■ SHORT PROBLEM ■
Find each line in the entries below that contains the word "agent" and copy those lines. Uppercase and lowercase must match.

■ THE INPUT ■

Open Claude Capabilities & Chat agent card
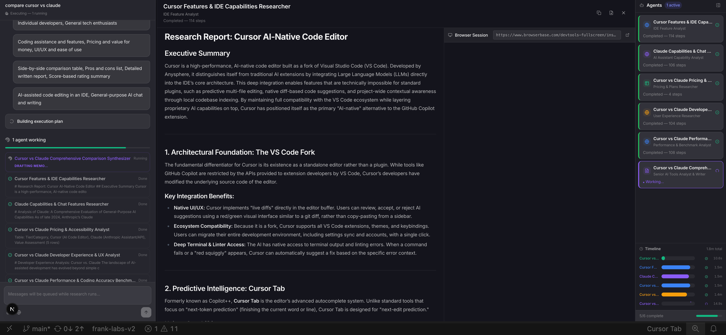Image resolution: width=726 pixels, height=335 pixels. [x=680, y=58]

--

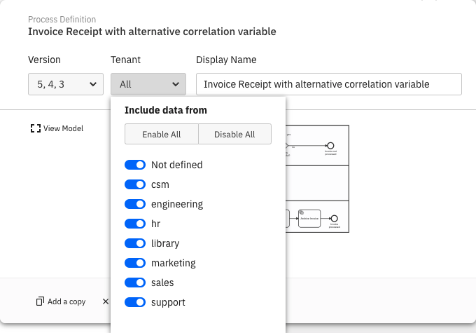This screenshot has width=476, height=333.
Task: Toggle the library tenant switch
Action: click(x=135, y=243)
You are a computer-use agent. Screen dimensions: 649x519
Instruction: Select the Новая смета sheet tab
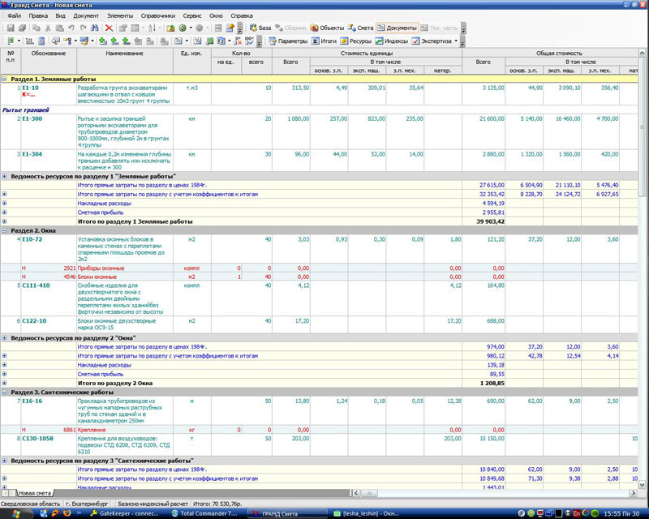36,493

■ OUTPUT OF THE TASK ■
Open Claude Capabilities & Chat agent card
You are a computer-use agent. Screen dimensions: 649x519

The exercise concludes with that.